**Source information**
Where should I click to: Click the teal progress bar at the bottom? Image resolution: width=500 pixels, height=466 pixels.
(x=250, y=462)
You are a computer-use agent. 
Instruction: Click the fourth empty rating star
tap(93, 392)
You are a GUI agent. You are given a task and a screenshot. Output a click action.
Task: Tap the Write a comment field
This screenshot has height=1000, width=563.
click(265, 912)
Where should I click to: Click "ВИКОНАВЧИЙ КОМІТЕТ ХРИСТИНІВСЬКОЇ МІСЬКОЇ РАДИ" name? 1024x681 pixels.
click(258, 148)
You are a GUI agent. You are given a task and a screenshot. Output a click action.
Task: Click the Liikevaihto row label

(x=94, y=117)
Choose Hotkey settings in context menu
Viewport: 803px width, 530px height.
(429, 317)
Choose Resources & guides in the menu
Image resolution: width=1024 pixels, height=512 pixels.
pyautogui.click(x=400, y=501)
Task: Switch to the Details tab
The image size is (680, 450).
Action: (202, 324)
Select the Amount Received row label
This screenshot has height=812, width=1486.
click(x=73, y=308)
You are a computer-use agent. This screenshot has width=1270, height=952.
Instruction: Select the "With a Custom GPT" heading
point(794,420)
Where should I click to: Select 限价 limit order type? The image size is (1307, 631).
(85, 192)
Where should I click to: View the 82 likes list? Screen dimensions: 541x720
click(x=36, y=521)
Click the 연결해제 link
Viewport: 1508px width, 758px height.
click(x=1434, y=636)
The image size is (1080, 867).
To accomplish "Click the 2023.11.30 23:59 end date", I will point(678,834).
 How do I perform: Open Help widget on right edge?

**Problem to work on**
Please restate every record above word for word.

**Solved exercise**
Where should I click to: Click the teal progress bar at the bottom? Image resolution: width=500 pixels, height=466 pixels.
(x=250, y=462)
You are a computer-use agent. 
Instruction: Click the fourth empty rating star
tap(93, 392)
You are a GUI agent. You are given a task and a screenshot. Output a click action.
Task: Tap the Write a comment field
This screenshot has height=1000, width=563.
click(265, 912)
Where should I click to: Click "ВИКОНАВЧИЙ КОМІТЕТ ХРИСТИНІВСЬКОЇ МІСЬКОЇ РАДИ" name? 1024x681 pixels.
click(258, 148)
You are a GUI agent. You are given a task and a screenshot. Output a click action.
Task: Click the Liikevaihto row label

(x=94, y=117)
Choose Hotkey settings in context menu
Viewport: 803px width, 530px height.
(429, 317)
Choose Resources & guides in the menu
Image resolution: width=1024 pixels, height=512 pixels.
pyautogui.click(x=400, y=501)
Task: Switch to the Details tab
The image size is (680, 450).
Action: (202, 324)
Select the Amount Received row label
This screenshot has height=812, width=1486.
click(x=73, y=308)
You are a computer-use agent. This screenshot has width=1270, height=952.
Instruction: Select the "With a Custom GPT" heading
point(794,420)
Where should I click to: Select 限价 limit order type? The image size is (1307, 631).
(85, 192)
Where should I click to: View the 82 likes list? Screen dimensions: 541x720
click(x=36, y=521)
Click the 연결해제 link
Viewport: 1508px width, 758px height.
click(x=1434, y=636)
The image size is (1080, 867).
To accomplish "Click the 2023.11.30 23:59 end date", I will point(678,834).
 How do I perform: Open Help widget on right edge?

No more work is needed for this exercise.